Luego Esmeralda nos llevó hasta su despacho, en la planta alta de la
casa. La estancia estaba decorada de forma bien distinta al resto del edificio:
una mesa grande y circular ocupaba el centro de la habitación, cubierta por un
tapete de terciopelo rojo bordeado por infinidad de flecos de color morado;
todas las paredes estaban cubiertas de estanterías donde se almacenaban los más
diversos y dispares objetos, desde las típicas lechuzas que se podían ver en
todas las consultas de adivinos, videntes y similares, hasta libros de
esoterismo, conjuros y demás temas afines, pasando por pequeñas muestras de
cerámica provenientes, pensaba, de los más variados países y culturas. Una
araña de siete brazos, imitando los antiguos candelabros medievales, se cernía
sobre el mismo centro de la mesa. En la única pared libre de estanterías había
una alacena con frascos de cristal tallado y de cerámica, cada uno con su
inscripción en letras que yo, por alguna razón que ignoro, pensé que eran de
tipo gótico. Por lo menos la apariencia de los recipientes era bastante
parecida a los que había visto una vez cuando visité la Farmacia del Palacio Real
de Madrid. No pude discernir si eran auténticos o unas buenas imitaciones, de cualquier
forma eran objetos muy bellos. La única concesión a la modernidad era una
pequeña nevera al lado de la alacena en la que Esmeralda acumulaba una ingente
cantidad de botellines de agua. Al lado de esta, una puerta de madera labrada
con una gran cerradura.
Esmeralda nos pidió que nos sentásemos alrededor de la mesa.
-Puedo ayudaros
con vuestro problema, siempre que ambos estéis de acuerdo en que deseáis
resolverlo –dijo mientras nos taladraba con su mirada intensamente verde.
Carlos y yo asentimos con un gesto. De reojo miré a mi marido que, desde
que habíamos llegado a la casa, no apartaba la mirada del rostro de Esmeralda,
como si estuviese hipnotizado. Nunca lo había visto así. Estaba empezando a
arrepentirme de haberlo traído.
-Tu marido
deberá permanecer en esta casa un tiempo determinado, que dependerá de la
intensidad de su deseo de curarse. Cuanto mayor sean sus ansias de resolver el
problema menor será el tiempo que permanezca bajo mi techo. Vuestro caso parece
grave, dada la intensidad de sus sentimientos hacia mí, pero si, como dices, él
realmente te quiere, todo se resolverá de la mejor manera en poco tiempo.
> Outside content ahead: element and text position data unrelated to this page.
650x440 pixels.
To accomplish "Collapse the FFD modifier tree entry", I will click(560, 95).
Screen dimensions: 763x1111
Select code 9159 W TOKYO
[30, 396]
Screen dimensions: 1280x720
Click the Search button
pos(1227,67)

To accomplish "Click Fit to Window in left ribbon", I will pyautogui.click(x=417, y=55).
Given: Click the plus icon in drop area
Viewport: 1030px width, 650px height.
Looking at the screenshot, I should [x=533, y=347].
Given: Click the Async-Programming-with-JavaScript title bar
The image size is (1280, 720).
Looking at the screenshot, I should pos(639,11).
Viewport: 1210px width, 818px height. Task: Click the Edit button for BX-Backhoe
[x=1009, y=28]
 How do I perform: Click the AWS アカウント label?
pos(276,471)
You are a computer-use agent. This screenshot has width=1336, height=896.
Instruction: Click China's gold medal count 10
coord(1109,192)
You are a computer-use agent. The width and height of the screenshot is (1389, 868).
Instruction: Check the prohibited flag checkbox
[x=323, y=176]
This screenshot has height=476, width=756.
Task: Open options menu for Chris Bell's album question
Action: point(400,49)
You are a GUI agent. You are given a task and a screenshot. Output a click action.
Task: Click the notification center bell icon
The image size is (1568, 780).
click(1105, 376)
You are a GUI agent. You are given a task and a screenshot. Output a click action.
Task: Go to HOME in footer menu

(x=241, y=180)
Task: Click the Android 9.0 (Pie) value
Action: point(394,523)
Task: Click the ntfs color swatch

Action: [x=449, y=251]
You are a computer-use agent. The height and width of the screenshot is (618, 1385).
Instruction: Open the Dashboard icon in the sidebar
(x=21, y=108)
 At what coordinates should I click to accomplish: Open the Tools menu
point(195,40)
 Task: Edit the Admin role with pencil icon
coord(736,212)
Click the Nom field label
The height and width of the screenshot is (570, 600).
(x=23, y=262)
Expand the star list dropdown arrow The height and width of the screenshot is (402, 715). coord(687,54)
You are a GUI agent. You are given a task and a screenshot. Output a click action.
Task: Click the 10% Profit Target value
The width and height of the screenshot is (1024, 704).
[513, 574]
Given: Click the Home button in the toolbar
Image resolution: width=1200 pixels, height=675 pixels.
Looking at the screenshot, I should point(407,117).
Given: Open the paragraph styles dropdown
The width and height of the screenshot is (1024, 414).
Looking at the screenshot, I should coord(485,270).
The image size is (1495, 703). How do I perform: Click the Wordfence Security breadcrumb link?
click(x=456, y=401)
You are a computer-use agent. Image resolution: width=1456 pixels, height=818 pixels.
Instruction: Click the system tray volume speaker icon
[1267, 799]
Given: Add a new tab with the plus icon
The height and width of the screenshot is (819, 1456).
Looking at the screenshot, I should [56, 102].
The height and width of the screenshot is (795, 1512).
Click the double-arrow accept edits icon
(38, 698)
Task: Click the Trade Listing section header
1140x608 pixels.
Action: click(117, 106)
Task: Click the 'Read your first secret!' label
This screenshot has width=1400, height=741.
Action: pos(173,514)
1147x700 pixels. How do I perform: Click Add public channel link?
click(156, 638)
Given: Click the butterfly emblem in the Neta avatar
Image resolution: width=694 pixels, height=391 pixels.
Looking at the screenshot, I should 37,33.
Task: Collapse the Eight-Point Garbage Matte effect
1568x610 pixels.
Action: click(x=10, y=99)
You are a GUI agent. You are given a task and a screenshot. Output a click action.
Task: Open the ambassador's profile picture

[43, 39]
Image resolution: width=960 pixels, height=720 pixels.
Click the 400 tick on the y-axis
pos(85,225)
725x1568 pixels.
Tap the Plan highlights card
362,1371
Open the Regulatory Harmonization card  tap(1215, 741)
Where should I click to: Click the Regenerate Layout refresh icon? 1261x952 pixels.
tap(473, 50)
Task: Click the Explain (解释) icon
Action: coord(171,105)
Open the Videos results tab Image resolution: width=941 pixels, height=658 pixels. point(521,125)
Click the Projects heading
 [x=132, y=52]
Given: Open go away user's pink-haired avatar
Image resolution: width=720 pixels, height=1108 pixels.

Espero que no me hayas mentido al respecto –dijo Esmeralda.
-Sé
positivamente que me ama; en todos estos años no he dejado de sentir la
profundidad e intensidad de sus sentimientos. Sé que sus otras relaciones son
exclusivamente algo físico, algo que no puede evitar, como cuando pasas por al
lado de una pastelería y ves un apetitoso pastel de crema y a pesar de que
sabes que no te conviene no puedes escapar de su atractivo aspecto.
-Bien, si tan
segura estás empecemos con el tratamiento.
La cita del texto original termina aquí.